The "Community Builders" may never open FreeCAD, but they will read our sphinx documentation.
Community Collaborators
The "Community Collaborators" are people who will modify our work and, hopefully, they'll do minor collaborations that improve our designs.
Eco-Libre Volunteers
Eco-Libre Volunteers are the backbone of Eco-Libre.
You will likely pickup a project from a former Eco-Libre Volunteer. And you will likely pass-on your project to a future Eco-Libre volunteer.
Eco-Libre Volunteers are going to benefit by your most-verbose-possible documentation. They want to know your successes. They want to know your failures. Documenting this (in your work logs, in excruciating detail) is key to prevent Eco-Libre Volunteers from making the same mistakes year-after-year.
Where?
Eco-Libre publishes different documentation on different platforms.
This is not redundant, it's a process of refinement (wiki -> wordpress -> sphinx).

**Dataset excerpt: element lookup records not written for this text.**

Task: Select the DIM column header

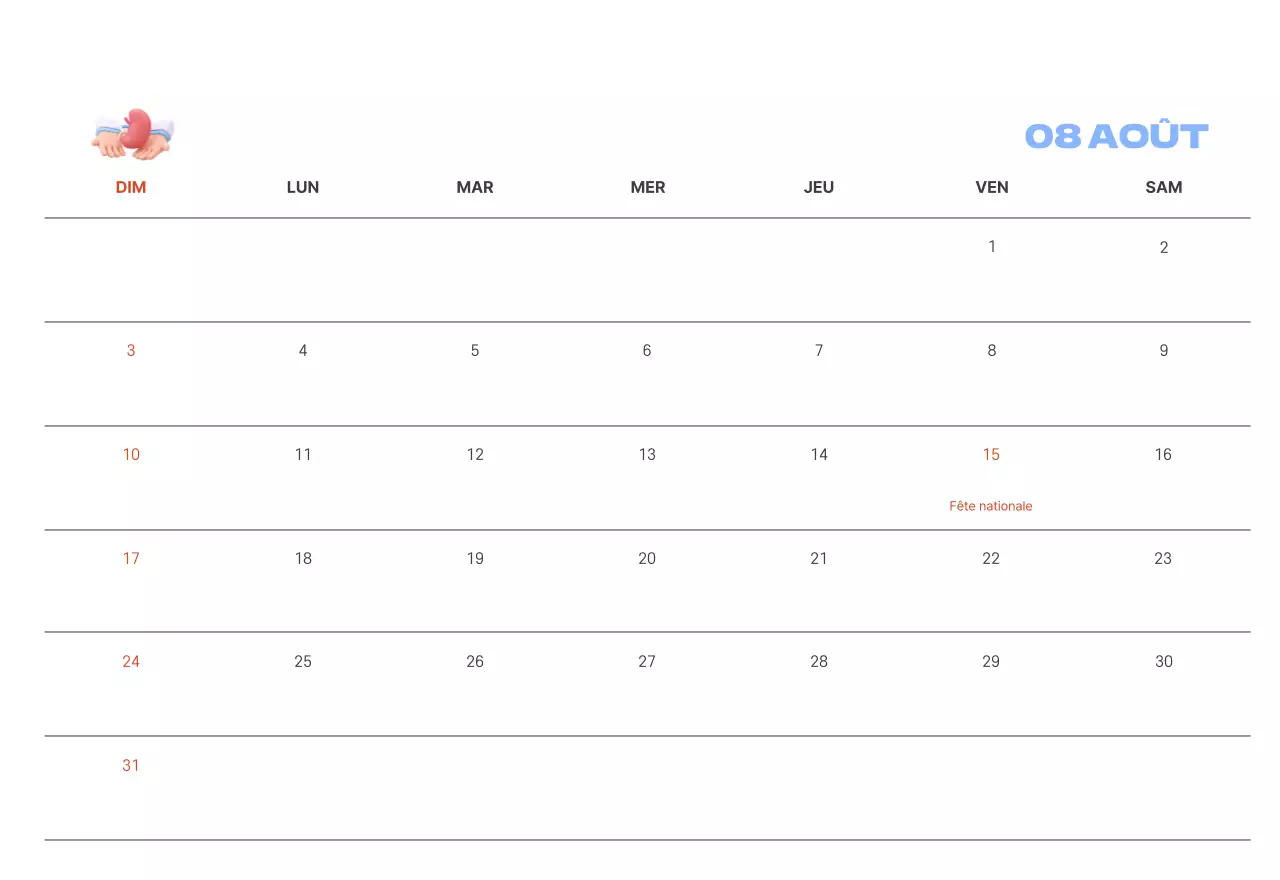Action: coord(131,187)
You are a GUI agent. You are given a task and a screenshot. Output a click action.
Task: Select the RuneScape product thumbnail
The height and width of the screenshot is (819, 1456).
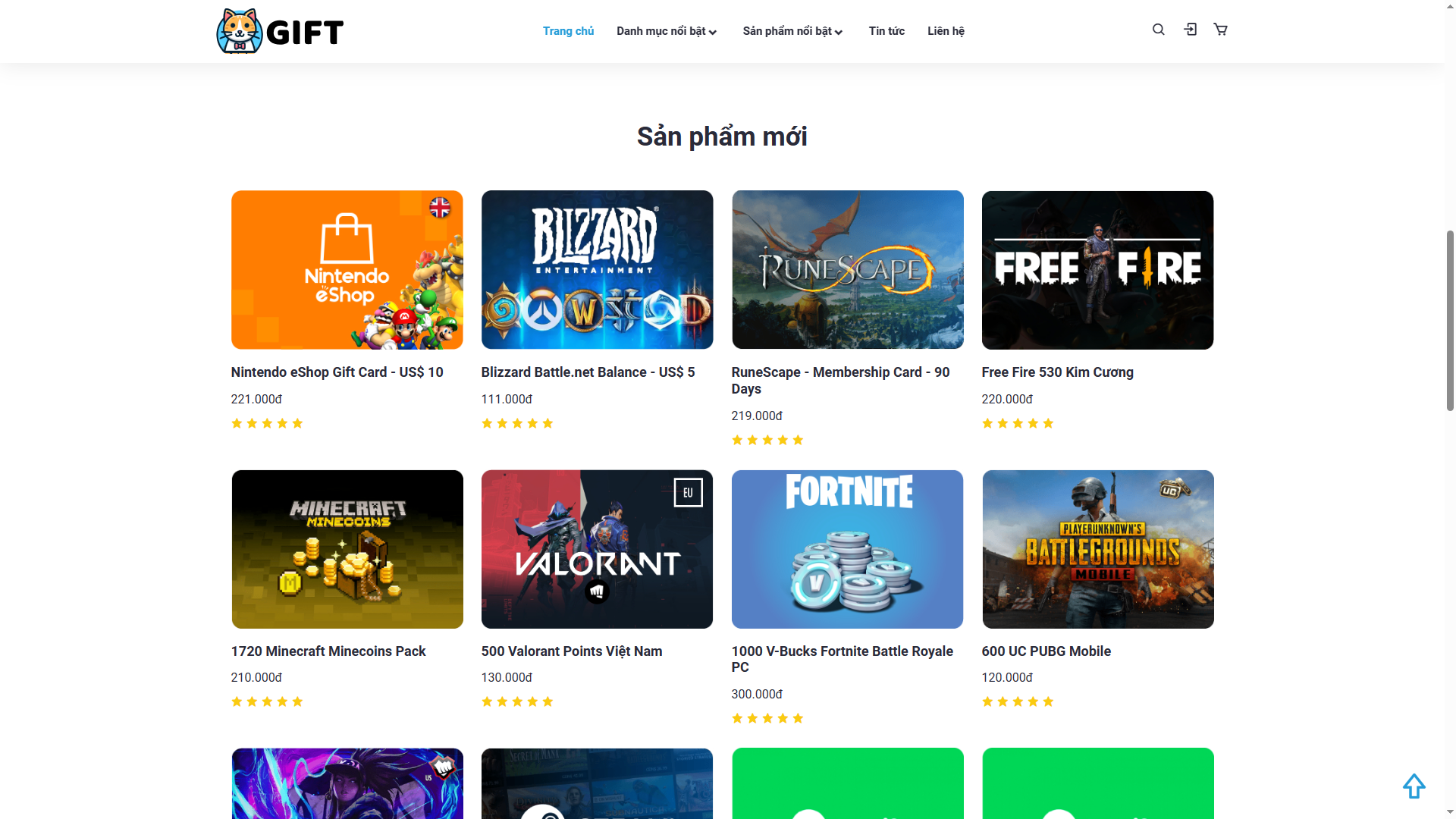(x=848, y=270)
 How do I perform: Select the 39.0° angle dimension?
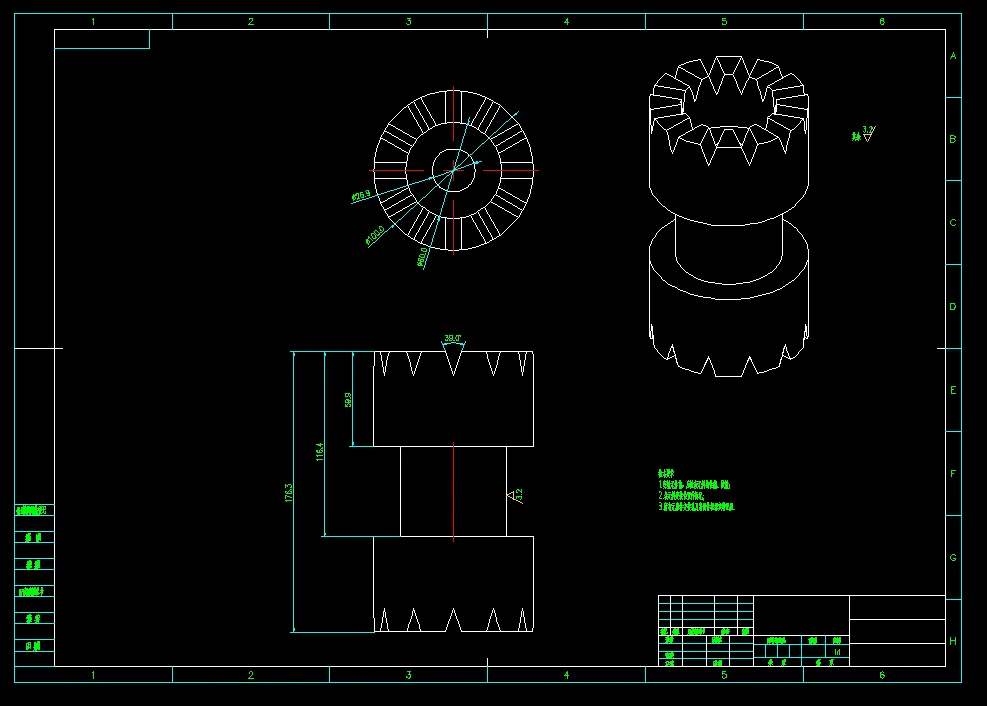point(453,339)
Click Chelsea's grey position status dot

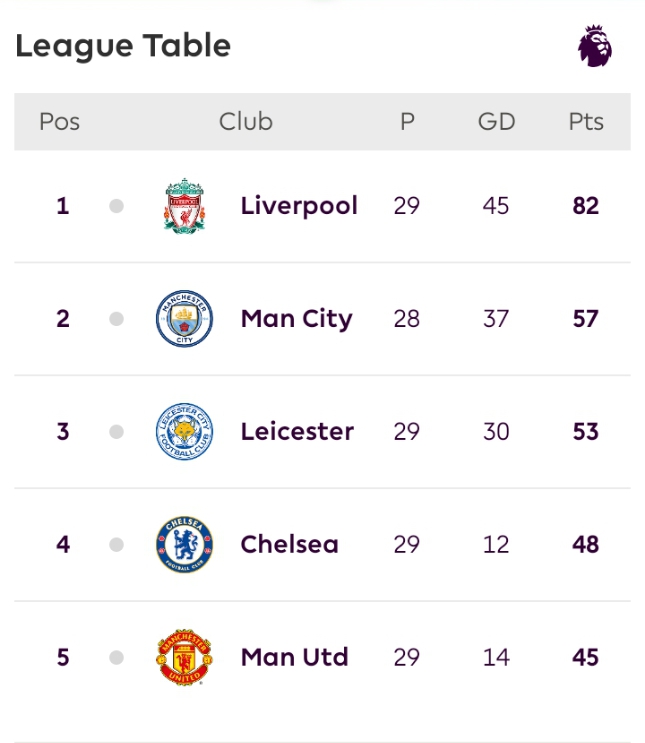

Different platforms are leveraged for their strengths and tailored to different audiences.
Sphinx
Sphinx holds Eco-Libre's final & polished documentation.

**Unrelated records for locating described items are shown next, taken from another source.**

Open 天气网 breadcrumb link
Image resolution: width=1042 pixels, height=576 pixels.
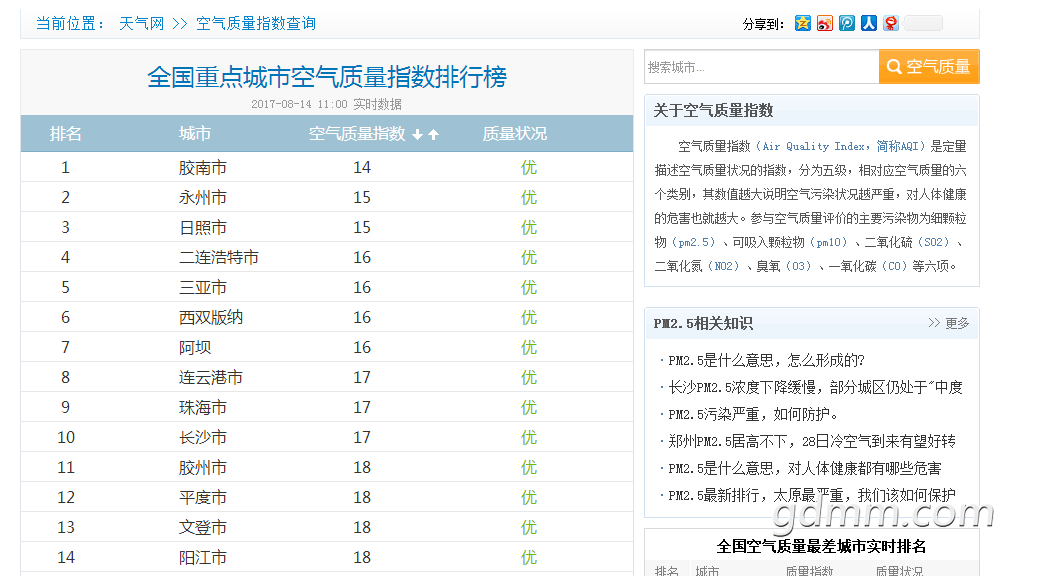pyautogui.click(x=142, y=23)
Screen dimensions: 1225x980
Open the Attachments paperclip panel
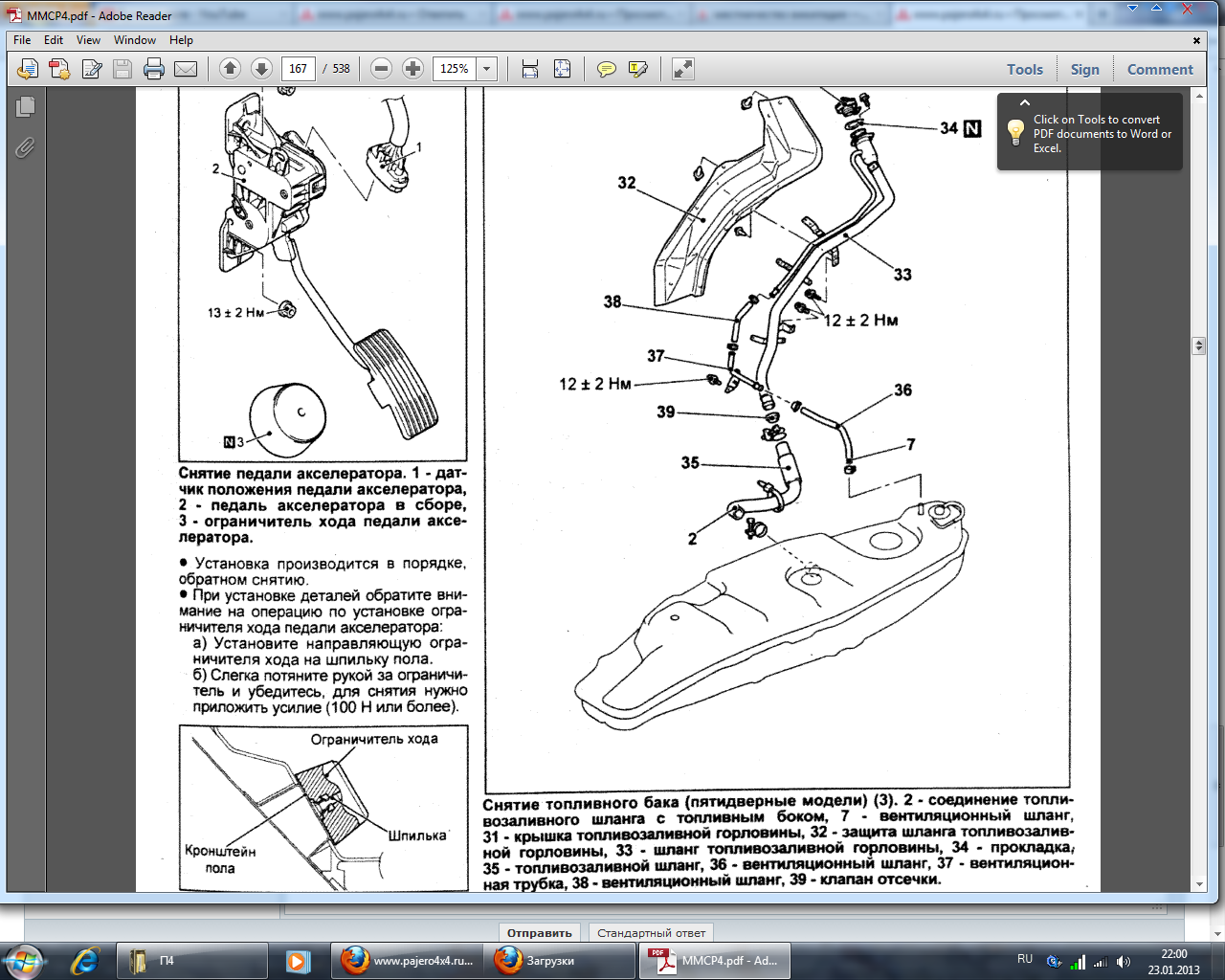tap(25, 147)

The main purpose of the documentation on Sphinx is to clearly show "how to build" our projects. It should include sections on:
- Theory (Design rationale)
- Praxis (Examples of actual builds, with photos, location and contact info)

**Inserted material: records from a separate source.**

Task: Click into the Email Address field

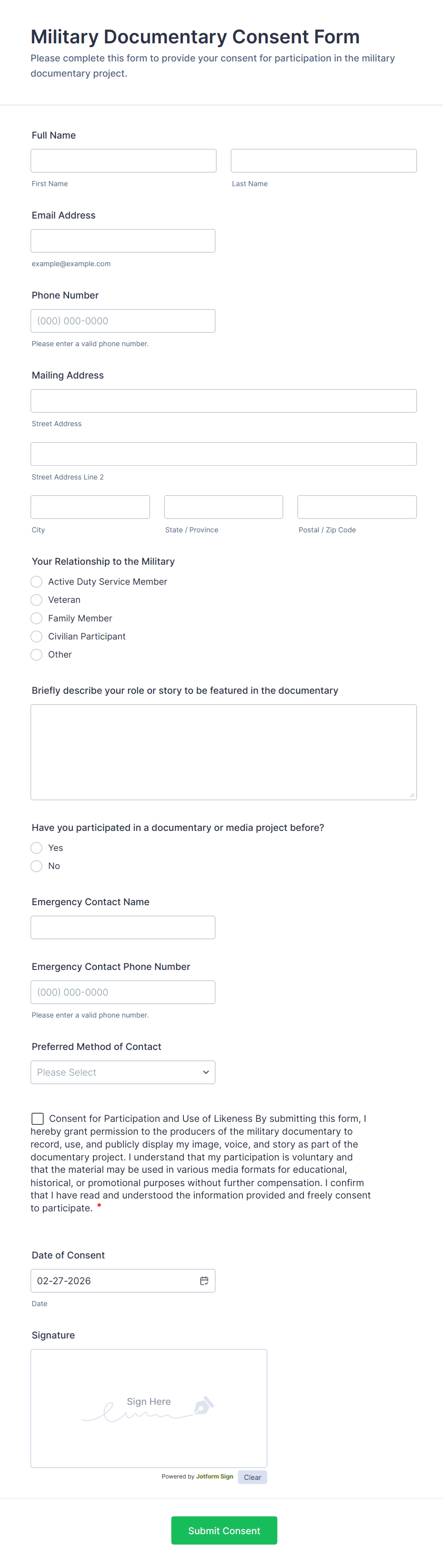Action: click(123, 241)
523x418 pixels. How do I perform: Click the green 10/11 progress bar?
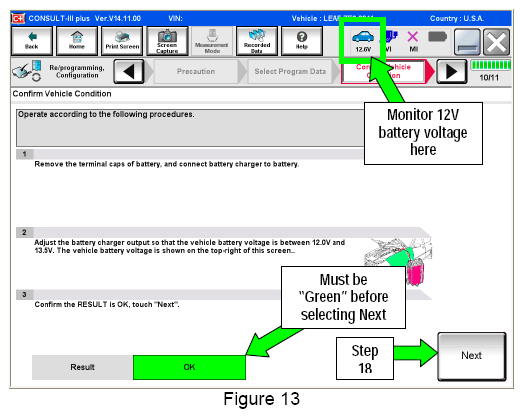[x=490, y=65]
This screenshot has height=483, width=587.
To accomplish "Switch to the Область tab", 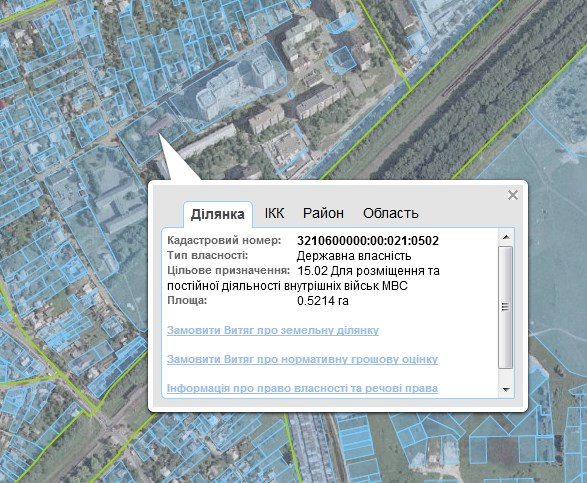I will [x=390, y=213].
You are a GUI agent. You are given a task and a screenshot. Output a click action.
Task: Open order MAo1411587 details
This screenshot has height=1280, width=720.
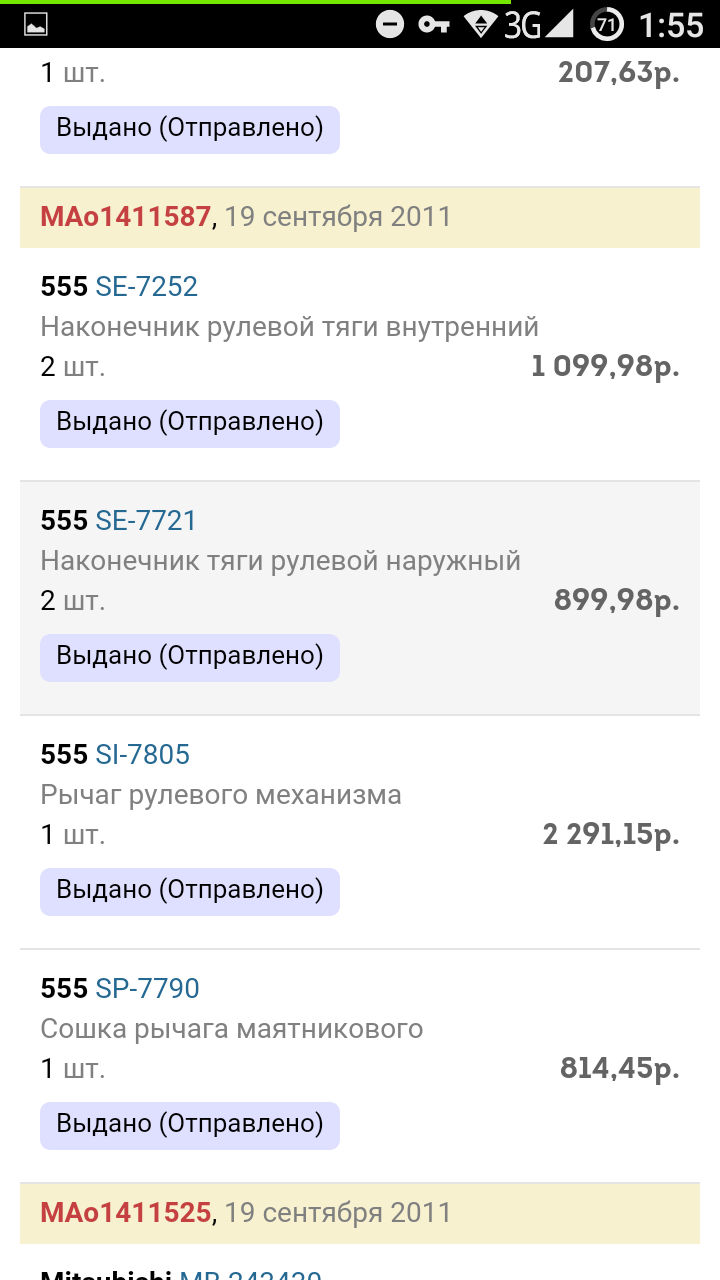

- Building Instructions (How to make the tech)
- Usage Instructions (How to use the tech)
- Maintenance Instructions (How to maintain the tech over months, years, and decades)
The target audience for our Sphinx documentation is community builders, collaborators, and volunteers.
Sphinx is an ideal final documentation platform, because:
- It's versioned (different historical versions matching previous releases)
- It can be viewed in html (desktop or mobile) or downloaded (epub or pdf for a physical paper book)
- It's powerfully extendable with custom directives, so we can do things like stitch BOM spreadsheets into the docs, or make video embeds fall-back to QR codes, if rendered to paper
Our Sphinx documentation should be polished, clean, straight-forward, and a relatively fast read (no paragraphs-long tangents on design decisions or historical context info). You an provide short tips on "what not to do", but don't spend paragraphs. Instead, just a couple sentences and link back to wiki logs or wordpress articles that describe historical mistakes for additional information to the reader.
Wordpress
Wordpress holds Eco-Libre's website www.eco-libre.org
The purpose of the documentation on Wordpress is marketing. We use it to write articles describing releases and major milestones (or major failures). Every article is promoted on social media, with a link back to the article (the purpose of social media is to drive traffic back to our wordpress site).
The target audience for our Wordpress documentation is Casual Internet Users.
At the bottom of every Wordpress article, there should be 1 main CTA. The purpose of these articles should be to push new viewers to either:
- Build our tech (linking them to the Sphinx documenation)
- Join us (linking them to the volunteer application page)
- Donate (linking them to the donate page)
Wiki
Mediawiki holds our volunteers's work logs and any other documentation that does not fit into Sphinx or Wordpress.
The purpose of the documentation on the Wiki is to provide a chaotic space for you to write anything and everything describing your work at Eco-Libre. Be verbose. Don't try to make it clean or polished. Use this space to write your thoughts, ideas, mistakes, and journey. Eventually, once you reach a major milestone (or catastrophic failure and need to change course), you can collect your thoughts from the wiki and write an article for the wordpress site.
The target audience for our Wiki documentation is other Eco-Libre volunteers.
Do not use the wiki as a place to write polished how-to guides (wordpress) or formal build documentation (sphinx). Just use it as a dumping ground as you iterate.
There is no such thing as publishing your findings too early on the wiki. Just puke unrefined information onto it as you make progress. The more verbose you are (in both your successes and your failures), the more you're likely to help someone who comes after you.